My family has been an unfailing source of warm affection, strong support, and good company; my deepest thanks go once again to Jeanie, Mom, Ellen, Ginger, Landon, and my cousins. This book is dedicated to two of my kinfolk, my father and brother, who if they had lived long enough would have joined the others in celebrating its publication.
PREFACE
IT WAS, BY ANY RECKONING, a curious military expedition. There was no other like it during the American Civil War; perhaps there has never been another like it. Although shaped by strategy, it was born of idealism and redemptive fervor. Its mission evoked reactions ranging from exultation to horror. It ended in frustration, wrath, and flames.
It began in early March 1863, nine weeks after President Abraham Lincoln issued the Emancipation Proclamation, when two regiments of blue-uniformed black troops, some nine hundred men, boarded transport vessels at a Union-held island off the South Carolina mainland. From there they steamed southward along the Atlantic coast and then up the St. Johns River into the heart of northeastern Florida, where they seized the town of Jacksonville. Most of these soldiers had been slaves just a few weeks or months earlier, men who had labored with hoe and plow on the cotton and rice plantations of coastal South Carolina, Georgia, and Florida to enrich their masters. Now, with a very different purpose, they wielded musket and bayonet. The officers commanding these regiments were prominent Northern abolitionists, men of passionate commitment who went to war not only to restore the Union but also to eradicate the scourge of slavery in America and transform the South.

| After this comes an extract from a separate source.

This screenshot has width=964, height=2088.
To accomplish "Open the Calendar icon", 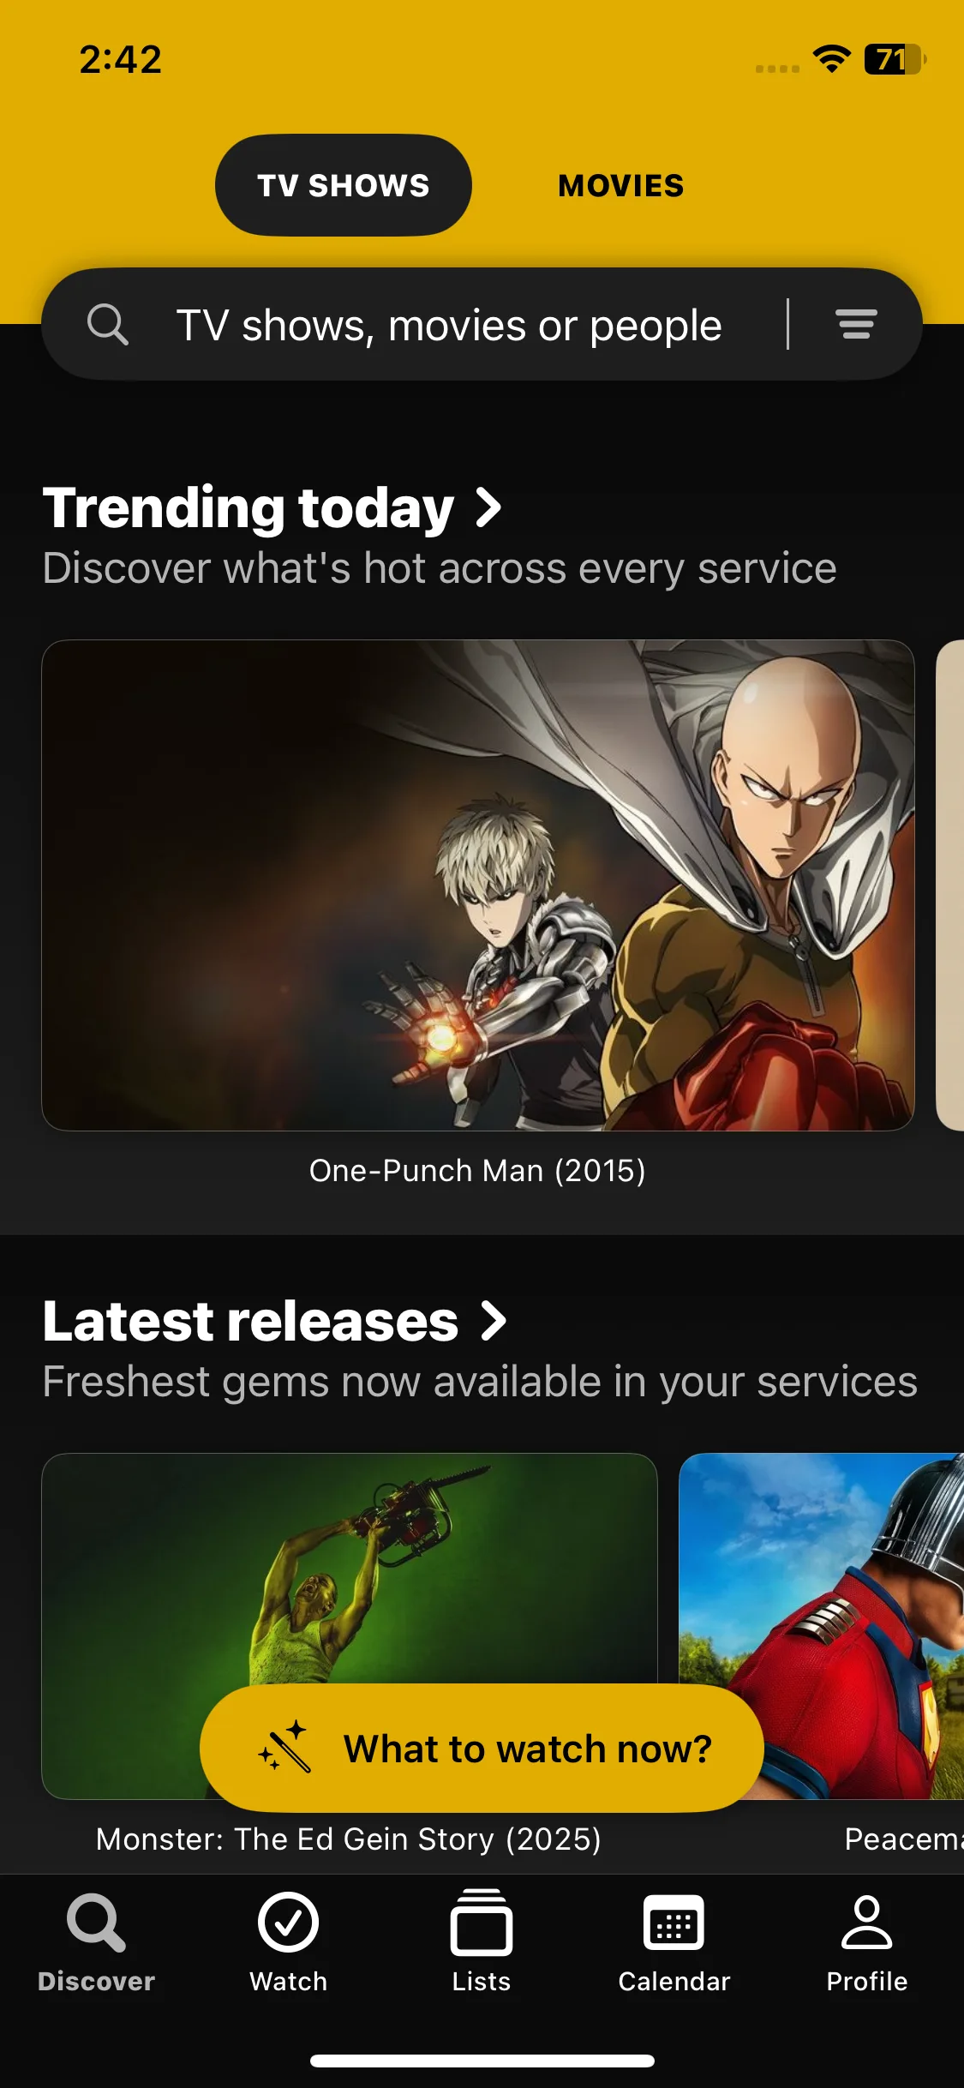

The bold incursion into Confederate territory that these black soldiers and their white officers undertook was no mere raid. It was intended to establish a permanent post in Floridas interior. That post would have a very special mission, to serve as a beacon of freedom, a haven for black fugitives, and a firebrand of liberty that would help ignite the destruction of Southern slavery from within. Those who launched the expedition saw it also as an opportunity to confirm the value of black troops to the Union cause and add to their numbers. They perceived in it too strategic advantages that would help defeat the Rebel armies. Many people, both in and outside the Union military, hoped that the expedition would also secure a proving ground where the reformation of the rebellious and benighted South might begin. Great hopes were invested in this small expedition, and there were those who believed that if successful, it might change the course of the Civil War.